Data Visualization Gallery

statistics
A collection of miscellaneous data visualizations I have made.
Published

July 1, 2025

A collection of small visualization projects from classwork and personal practice.


Code
everest_plot |> 
  ggplot(aes(x = year, y = duration,
             color = as.factor(success_indicator),
             shape = as.factor(success_indicator))) +
    geom_point(alpha=0.25) +
    scale_color_manual(values = c("0" = "deepskyblue4", "1" = "darkorange3"),
                       labels = c("Unsuccessful", "Successful")) +
    scale_shape_manual(values = c(16, 17),
                       labels = c("Unsuccessful", "Successful")) +
    labs(color = "", shape="",
         title = "Duration and Success of Everest Expeditions Over Time",
         subtitle = "Duration (days)",
         x = "Year",
         y = "",
         caption = "Note: Success defined as reaching the summit.") +
    scale_x_continuous(breaks = seq(min(everest$year)-1, max(everest$year), by = 10))+
    theme_minimal()

everest-vis

Dot plot of Everest expedition duration by year, split by summit success. Durations become more consistent over time, with major drops during disaster years: the 2014 Khumbu Icefall avalanche and the 2015 Nepal earthquake/avalanche season.


Code
counts_male <- age_gaps |>
  filter(character_1_gender == "man") |>
  count(age_difference)

counts_female <- age_gaps |>
  filter(character_1_gender == "woman") |>
  count(age_difference)

ggplot() +
  geom_col(
    data = counts_male,
    aes(x = age_difference, y = n),
    fill = "steelblue"
  ) +
  geom_col(
    data = counts_female,
    aes(x = age_difference, y = -n),
    fill = "pink"
  ) +
  geom_label(
    aes(x = 30, y = 40, label = "Male")
  ) +
  geom_label(
    aes(x = 30, y = -20, label = "Female")
  ) +
  labs(
    title = "Age Differences in Movie Couples",
    subtitle = "By Gender of the Older Actor",
    x = "Age Difference (years)",
    y = "Count"
  ) +
  theme_minimal()

age-gap-mirrored

Mirrored histogram of age gaps in movie couples by gender of the older actor. When the older actor is male, age gaps are generally larger and more variable; when the older actor is female, gaps are tighter and usually smaller.


age-gap-hist

Histogram of age differences in heterosexual movie couples (male age minus female age). The distribution is mostly positive, which means men are more often older than their female co-stars, and often by larger margins.


Code
animated_plot <- ggplot(murder_happiness,
                        aes(x = log(murder_rate_per_100k),
                            y = happiness_score)) +
  geom_point(color = "steelblue") +
  geom_smooth(method = "lm", color = "black") +
  labs(title = "Relationship Between Murder Rate and Happiness Score (2005-2019)",
       subtitle = "Happiness Score (0-100)",
       x = "Log-Scaled Murder Rate (per 100k)",
       y = "",
       caption = "Year: {frame_time}") +
  transition_time(as.integer(year)) +
  enter_fade() +
  exit_fade() +
  theme_bw() +
  theme(plot.caption = element_text(size = 11))

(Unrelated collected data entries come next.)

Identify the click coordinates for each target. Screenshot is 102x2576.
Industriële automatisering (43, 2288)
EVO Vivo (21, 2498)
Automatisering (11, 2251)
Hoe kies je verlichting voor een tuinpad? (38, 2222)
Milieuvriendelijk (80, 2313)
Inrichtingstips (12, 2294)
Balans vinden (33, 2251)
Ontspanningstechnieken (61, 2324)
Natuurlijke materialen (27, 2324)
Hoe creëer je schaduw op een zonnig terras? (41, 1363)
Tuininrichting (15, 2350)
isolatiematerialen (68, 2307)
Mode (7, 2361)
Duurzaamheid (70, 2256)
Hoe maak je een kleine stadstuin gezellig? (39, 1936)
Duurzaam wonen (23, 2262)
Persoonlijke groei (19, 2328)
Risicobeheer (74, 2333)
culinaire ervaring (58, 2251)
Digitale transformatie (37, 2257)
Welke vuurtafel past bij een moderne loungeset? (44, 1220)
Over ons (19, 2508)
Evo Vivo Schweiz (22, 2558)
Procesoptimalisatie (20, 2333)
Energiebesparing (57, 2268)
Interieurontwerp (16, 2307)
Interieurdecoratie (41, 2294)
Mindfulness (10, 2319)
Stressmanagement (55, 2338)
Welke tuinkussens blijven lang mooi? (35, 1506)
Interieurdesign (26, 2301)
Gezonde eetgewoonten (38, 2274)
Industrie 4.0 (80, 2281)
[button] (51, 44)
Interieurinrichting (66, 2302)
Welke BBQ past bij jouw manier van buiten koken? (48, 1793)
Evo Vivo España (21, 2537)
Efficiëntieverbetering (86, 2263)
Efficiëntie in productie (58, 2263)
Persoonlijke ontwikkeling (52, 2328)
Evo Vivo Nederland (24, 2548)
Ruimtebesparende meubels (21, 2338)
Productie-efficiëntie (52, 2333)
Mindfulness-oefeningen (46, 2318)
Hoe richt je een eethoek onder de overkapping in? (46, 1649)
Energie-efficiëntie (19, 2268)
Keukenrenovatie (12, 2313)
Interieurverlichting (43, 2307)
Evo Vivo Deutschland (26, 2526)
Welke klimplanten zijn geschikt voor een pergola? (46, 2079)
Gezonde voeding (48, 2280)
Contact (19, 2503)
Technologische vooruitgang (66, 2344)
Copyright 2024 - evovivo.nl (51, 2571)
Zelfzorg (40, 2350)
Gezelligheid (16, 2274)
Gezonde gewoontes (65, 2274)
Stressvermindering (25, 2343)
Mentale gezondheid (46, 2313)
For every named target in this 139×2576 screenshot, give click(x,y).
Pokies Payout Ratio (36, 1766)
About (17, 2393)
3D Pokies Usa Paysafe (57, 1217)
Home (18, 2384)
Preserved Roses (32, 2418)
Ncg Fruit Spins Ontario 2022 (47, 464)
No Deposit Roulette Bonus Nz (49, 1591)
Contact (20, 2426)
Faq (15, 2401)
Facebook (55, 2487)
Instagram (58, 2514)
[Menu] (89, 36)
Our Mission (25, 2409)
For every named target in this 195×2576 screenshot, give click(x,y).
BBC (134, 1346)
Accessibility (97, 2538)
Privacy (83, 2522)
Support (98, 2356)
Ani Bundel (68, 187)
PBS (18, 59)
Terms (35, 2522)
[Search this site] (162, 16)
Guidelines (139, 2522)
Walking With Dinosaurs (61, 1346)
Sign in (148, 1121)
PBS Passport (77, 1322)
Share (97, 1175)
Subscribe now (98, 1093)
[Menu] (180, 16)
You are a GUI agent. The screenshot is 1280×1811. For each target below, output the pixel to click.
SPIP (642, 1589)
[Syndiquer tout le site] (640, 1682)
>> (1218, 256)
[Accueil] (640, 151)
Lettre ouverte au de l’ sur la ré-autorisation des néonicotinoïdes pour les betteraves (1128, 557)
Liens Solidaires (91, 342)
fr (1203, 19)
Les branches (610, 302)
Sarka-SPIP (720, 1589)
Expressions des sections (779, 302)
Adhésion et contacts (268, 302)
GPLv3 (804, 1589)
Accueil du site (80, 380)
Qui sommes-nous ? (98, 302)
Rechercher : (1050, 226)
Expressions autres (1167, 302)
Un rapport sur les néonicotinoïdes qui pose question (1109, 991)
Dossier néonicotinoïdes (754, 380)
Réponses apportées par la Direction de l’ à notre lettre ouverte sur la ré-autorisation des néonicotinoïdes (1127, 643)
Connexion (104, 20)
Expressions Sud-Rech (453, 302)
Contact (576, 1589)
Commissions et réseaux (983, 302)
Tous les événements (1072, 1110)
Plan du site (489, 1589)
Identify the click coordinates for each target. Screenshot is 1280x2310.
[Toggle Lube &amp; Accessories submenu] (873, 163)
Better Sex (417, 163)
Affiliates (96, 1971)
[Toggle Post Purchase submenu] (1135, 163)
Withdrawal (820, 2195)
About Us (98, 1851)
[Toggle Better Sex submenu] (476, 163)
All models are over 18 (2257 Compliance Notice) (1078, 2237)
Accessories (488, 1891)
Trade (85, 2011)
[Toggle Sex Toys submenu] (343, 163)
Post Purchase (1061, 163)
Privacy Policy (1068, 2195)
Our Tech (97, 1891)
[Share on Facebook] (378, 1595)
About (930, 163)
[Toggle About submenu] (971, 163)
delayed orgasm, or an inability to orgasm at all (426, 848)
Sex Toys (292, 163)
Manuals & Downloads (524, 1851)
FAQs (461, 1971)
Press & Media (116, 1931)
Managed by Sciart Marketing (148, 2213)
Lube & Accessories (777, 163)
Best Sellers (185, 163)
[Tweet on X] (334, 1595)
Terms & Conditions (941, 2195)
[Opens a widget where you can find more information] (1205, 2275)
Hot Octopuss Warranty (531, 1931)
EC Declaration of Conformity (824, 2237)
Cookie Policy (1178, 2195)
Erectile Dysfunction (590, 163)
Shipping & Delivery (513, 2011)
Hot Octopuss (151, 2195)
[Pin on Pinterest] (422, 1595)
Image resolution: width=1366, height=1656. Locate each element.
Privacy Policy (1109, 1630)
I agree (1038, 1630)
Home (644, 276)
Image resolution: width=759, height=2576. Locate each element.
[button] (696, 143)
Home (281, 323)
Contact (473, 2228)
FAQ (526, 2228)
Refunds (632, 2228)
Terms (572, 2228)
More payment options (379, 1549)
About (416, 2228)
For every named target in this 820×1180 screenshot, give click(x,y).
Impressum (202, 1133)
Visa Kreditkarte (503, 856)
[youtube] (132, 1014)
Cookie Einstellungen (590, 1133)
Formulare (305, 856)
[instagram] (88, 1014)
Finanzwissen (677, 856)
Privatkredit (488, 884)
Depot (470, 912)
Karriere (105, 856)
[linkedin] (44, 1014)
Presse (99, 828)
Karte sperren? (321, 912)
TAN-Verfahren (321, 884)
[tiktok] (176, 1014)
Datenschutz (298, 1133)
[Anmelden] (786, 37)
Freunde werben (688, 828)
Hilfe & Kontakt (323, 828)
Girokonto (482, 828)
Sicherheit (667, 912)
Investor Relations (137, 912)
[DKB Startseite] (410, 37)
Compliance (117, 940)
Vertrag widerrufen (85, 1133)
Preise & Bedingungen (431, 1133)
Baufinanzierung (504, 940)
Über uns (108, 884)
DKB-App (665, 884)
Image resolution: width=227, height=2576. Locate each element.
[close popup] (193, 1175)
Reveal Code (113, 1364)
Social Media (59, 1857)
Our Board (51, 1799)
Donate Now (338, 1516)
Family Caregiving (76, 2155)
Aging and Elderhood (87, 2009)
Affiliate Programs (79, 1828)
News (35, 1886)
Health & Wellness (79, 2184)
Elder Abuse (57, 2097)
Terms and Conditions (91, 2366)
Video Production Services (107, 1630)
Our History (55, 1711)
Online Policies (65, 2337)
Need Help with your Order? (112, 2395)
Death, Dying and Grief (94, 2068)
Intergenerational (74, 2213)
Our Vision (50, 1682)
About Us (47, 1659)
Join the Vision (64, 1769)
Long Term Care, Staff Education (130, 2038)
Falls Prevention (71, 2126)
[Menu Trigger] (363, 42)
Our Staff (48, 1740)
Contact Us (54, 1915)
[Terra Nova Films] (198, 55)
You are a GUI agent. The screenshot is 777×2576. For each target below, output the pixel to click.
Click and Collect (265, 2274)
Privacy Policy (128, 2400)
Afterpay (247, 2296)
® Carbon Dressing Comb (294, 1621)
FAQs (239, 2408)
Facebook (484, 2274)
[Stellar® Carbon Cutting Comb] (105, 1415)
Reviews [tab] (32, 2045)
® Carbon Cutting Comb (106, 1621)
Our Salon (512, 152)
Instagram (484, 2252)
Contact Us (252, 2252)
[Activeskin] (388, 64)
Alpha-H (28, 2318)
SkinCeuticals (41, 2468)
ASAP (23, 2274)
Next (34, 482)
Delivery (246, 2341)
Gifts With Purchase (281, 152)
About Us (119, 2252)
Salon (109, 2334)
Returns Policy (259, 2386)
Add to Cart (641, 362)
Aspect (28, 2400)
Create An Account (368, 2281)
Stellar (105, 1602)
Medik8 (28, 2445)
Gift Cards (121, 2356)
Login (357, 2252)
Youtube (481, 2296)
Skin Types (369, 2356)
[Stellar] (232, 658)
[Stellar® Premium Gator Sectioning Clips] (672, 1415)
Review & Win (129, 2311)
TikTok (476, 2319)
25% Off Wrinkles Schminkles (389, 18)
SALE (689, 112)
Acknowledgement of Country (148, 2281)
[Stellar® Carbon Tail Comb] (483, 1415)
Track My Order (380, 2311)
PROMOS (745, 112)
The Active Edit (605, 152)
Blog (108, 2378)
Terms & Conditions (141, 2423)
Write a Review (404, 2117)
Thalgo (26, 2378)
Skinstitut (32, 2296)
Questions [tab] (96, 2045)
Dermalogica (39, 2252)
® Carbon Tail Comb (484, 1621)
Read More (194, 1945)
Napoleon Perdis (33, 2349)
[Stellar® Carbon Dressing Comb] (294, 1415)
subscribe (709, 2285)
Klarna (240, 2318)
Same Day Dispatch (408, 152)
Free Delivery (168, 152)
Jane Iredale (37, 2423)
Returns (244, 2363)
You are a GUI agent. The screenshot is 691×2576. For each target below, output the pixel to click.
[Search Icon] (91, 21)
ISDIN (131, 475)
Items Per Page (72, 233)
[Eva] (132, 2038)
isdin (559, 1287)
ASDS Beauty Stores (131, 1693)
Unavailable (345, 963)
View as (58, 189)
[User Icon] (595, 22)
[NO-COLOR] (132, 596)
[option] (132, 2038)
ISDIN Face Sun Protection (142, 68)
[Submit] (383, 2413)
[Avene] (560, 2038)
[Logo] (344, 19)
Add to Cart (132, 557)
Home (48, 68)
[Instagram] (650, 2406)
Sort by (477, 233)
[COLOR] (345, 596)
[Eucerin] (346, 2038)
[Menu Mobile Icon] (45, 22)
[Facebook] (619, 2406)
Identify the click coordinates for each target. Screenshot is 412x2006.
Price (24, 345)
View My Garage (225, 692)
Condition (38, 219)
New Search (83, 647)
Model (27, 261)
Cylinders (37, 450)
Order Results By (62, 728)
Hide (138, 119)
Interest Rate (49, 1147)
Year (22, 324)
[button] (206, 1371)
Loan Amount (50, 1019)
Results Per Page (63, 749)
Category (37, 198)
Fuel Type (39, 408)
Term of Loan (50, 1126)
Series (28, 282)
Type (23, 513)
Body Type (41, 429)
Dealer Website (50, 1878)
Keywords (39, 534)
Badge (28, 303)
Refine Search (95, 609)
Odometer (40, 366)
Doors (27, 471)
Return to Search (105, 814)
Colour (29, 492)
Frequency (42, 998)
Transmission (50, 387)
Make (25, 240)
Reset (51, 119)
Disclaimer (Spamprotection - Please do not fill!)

animate(animated_plot, renderer = gifski_renderer())

murder-happiness-1

Country-level scatter plot of murder rate vs. happiness score with a fitted trend line over time. Higher murder rates are generally associated with lower happiness, though the strength of that relationship shifts year to year.


Code
set.seed(42)

predictions <- predict(linear_model, country_murder_happiness)
residual_se <- sigma(linear_model)
simulated_y <- predictions + rnorm(n = length(predictions), mean = 0, sd = sigma(linear_model))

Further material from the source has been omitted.